Première coïncidence

Publié le 3 avril 2013

Parce que ce qu’il faut, c’est ça, c’est la coïncidence. C’est comprendre à l’instant, c’est être en phase, bizarre, et que tout ce qu’on t’a raconté sur la vie s’écroule, que plus rien ne marche debout,  que  Newton avait tord, que tu colles au plafond, que la terre plate et pliée en quatre, que les équations s’emmêlent dans le cerveau d’Einstein, que Dieu joue aux dés, que plus rien n’est comme ça devrait. C’est-à-dire ? Et bien c’est tout simple, c’est que là, d’un coup, c’est pas décevant. Parce que la vie, on te la vend décevante, c’est comme ça. Et quand brusquement c’est plus décevant, quand c’est comme dans ta tête, ça tourne au drame, tu comprends plus, et tu frôles le bord de la falaise, et tu sais pas si tu vas pas glisser, ce vertige-là.

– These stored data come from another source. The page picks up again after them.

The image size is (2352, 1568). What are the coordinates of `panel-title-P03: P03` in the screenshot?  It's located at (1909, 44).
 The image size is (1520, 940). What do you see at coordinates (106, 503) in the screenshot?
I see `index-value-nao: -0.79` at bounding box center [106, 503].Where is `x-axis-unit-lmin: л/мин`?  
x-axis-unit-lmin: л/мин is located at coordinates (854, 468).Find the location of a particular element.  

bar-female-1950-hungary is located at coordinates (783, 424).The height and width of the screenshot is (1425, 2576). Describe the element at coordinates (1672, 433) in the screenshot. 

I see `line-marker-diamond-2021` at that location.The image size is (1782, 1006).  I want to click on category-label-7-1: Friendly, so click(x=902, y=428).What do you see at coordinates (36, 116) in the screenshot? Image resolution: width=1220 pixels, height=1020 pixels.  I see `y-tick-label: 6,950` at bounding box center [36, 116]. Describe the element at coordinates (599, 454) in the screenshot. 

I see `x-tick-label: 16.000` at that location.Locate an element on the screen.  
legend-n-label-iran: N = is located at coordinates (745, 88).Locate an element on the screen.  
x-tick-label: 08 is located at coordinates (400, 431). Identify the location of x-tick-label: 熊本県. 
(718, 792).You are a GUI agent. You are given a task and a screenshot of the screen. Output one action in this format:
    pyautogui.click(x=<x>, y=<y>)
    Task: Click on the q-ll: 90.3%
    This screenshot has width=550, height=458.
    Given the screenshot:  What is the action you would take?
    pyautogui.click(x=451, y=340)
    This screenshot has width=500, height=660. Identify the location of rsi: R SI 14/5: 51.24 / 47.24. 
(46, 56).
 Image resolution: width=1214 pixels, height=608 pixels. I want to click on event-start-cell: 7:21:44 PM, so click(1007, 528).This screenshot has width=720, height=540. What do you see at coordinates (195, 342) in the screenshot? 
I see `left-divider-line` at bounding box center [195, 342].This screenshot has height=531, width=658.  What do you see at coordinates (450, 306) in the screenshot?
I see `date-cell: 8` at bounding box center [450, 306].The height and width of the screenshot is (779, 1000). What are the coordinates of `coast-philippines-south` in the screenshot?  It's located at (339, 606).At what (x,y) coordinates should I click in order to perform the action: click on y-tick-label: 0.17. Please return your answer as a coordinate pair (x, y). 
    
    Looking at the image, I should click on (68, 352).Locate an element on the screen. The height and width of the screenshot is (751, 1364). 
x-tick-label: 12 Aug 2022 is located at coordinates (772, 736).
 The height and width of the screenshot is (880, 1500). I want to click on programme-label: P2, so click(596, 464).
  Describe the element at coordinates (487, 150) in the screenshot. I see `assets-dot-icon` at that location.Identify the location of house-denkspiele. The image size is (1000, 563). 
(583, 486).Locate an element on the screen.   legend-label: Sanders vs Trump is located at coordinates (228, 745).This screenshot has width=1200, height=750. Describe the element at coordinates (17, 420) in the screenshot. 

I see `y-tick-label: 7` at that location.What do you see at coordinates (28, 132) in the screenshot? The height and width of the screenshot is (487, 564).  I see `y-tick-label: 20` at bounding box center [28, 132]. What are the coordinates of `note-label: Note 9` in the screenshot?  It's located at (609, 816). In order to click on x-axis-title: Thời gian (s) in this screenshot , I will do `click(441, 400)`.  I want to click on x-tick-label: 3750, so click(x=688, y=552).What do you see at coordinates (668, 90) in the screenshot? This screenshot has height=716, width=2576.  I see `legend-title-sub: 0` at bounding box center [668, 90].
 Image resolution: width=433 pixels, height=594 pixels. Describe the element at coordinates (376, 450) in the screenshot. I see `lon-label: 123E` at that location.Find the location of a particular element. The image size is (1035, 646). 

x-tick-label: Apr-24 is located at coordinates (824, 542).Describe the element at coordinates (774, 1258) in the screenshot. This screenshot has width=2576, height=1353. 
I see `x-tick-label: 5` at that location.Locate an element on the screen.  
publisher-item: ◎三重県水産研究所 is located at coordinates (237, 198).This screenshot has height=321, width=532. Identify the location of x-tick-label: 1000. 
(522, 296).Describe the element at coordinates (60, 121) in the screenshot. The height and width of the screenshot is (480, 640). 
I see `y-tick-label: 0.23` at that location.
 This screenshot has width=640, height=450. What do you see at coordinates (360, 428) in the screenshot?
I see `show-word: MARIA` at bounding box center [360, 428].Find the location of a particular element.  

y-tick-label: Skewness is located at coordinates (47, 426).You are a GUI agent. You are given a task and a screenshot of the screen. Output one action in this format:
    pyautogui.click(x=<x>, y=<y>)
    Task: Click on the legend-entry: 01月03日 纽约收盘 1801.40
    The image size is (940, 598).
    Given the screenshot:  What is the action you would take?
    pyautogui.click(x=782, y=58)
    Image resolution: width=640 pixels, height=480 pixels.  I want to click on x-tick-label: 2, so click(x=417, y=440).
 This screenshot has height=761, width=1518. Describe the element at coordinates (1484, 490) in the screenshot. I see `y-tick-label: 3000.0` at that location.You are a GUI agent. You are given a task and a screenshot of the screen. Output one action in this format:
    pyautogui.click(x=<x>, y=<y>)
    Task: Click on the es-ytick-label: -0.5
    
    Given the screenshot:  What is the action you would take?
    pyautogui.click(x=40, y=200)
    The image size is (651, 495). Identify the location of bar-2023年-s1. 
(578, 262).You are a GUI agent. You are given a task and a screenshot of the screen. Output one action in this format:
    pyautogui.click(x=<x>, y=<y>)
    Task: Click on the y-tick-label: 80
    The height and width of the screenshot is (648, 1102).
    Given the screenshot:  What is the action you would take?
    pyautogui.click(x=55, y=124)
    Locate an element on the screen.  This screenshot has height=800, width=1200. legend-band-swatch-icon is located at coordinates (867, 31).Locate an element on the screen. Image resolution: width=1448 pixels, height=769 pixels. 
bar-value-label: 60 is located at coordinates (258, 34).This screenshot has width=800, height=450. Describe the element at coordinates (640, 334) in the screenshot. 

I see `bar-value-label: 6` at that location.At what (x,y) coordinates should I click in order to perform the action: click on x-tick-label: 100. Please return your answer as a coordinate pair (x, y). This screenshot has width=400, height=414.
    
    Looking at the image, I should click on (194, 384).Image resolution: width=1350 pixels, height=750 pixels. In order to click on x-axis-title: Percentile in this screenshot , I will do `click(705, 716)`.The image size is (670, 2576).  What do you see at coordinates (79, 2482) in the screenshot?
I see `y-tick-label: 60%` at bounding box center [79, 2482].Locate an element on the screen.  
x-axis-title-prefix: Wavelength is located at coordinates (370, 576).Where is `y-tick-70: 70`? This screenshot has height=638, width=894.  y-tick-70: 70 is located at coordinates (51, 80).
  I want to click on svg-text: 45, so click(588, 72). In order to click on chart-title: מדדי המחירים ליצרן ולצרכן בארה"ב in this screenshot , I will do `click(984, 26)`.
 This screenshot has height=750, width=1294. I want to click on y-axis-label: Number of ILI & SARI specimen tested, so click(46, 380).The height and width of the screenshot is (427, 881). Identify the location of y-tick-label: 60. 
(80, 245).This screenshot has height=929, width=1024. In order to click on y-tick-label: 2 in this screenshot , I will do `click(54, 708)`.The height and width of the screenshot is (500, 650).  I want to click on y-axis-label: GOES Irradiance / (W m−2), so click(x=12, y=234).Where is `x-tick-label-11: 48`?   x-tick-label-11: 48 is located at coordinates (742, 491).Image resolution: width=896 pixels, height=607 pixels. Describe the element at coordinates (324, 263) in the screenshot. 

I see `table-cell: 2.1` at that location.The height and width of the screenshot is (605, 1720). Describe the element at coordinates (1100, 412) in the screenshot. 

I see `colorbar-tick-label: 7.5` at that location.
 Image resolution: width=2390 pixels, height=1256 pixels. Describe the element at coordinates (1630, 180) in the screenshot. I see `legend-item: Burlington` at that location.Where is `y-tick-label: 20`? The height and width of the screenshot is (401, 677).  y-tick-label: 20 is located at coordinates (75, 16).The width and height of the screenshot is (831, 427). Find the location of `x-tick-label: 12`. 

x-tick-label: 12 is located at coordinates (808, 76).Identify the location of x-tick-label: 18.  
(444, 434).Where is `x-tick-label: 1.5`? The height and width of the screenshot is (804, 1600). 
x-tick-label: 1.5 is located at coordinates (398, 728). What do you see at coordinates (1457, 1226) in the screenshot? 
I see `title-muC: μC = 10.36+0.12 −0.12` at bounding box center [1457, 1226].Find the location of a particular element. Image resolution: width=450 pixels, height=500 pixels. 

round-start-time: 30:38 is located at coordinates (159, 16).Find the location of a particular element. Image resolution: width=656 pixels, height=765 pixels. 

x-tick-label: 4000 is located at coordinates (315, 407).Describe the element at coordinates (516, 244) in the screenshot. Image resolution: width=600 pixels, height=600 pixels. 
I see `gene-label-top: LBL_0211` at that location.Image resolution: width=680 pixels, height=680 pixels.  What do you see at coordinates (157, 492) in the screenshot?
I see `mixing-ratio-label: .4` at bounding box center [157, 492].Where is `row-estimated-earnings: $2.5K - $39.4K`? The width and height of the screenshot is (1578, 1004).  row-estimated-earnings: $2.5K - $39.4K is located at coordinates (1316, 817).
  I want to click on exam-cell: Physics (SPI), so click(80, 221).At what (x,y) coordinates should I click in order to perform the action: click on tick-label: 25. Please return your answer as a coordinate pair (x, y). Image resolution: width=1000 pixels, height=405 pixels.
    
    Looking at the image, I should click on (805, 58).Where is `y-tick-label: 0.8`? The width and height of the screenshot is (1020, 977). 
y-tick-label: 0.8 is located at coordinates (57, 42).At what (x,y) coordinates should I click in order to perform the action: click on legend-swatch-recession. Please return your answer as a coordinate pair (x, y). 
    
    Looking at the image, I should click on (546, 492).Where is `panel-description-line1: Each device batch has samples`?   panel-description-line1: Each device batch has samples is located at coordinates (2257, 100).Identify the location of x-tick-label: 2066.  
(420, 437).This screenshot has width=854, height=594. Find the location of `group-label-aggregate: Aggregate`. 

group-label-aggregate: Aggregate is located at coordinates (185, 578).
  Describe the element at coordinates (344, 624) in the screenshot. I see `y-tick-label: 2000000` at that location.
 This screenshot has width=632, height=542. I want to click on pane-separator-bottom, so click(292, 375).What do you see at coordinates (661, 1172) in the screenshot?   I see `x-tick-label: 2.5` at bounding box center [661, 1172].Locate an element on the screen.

Alors, un jour, tu veux quelque chose de toutes tes forces, comme un enfant, et à l’instant où tu veux un truc de toutes tes forces, la fille, ailleurs, elle veut un truc de toutes ses forces, et ça se rencontre, la première fois. Et pour la première fois de ta vie, tu redeviens un enfant, avec la pensée magique et le reste. Mais tu restes sur terre, parce que c’est une coïncidence. C’est à la 2e que tu es intrigué, et à la 3e, tu n’as plus de cerveau. T’es parti, t’es dingue, t’es bon à jeter. Et t’es prêt à tout. Et le monde, le vôtre, n’existe plus. l’argent, le loyer, les impôts, les contingences, ce qui fait la vie, ce que moi parent, j’ai dit à l’enfant, tout ça, tout ça, ça n’existe plus. Plus rien, que chaque jour étrange et douloureux.

Le truc simple, mais qui n’arrive pas. Il faut que je bosse, que je sois sale, poussiéreux, cassé physiquement, une loque, mais que je sois invité chez eux le soir, que je passe et qu’ils me disent, on reçoit ce soir, il y a du monde, des gens que tu connais, des gens des Beaux-Arts… Mais… j’ai pas le temps de rentrer chez moi… mais tu n’as qu’à te laver ici ! Et que c’est trop tard, parce que les gens arrivent. Ça arrive ce genre de chose ? Non. Alors, tu montes l’escalier, et alors que la fête commence déjà, tu rentres dans leur salle de bain, et tu te désapes et tu regardes la baignoire, et tu te dis « et merde ! je les emmerde les mecs des Beaux-Arts, je suis fourbu, ho oui, fourbu ! que je vais me prendre un bain, et que je descendrais quand je descendrais ! » Et voilà, dans l’eau. Et là, dans l’eau… Tu entend les gens, en bas… Tranquille. Et tu entends sa voix, et tu penses à elle, et tu te dis, tu sais pas pourquoi, formulé comme ça, ancestrale magie « qu’elle vienne ! HAAAA qu’elle vienne ! Ho… mais qu’elle vienne ! Maintenant ! ». Ce qui n’arrivera pas. Jamais. Même dans les films, ou alors par hasard. Non, ça n’arrive pas. Et là, la porte s’ouvre et c’est elle. Et elle entre, et c’est normal, et c’est la première fois qu’elle te verra nu.

Et que tout va partir en vrille, ta vie, ton cerveau.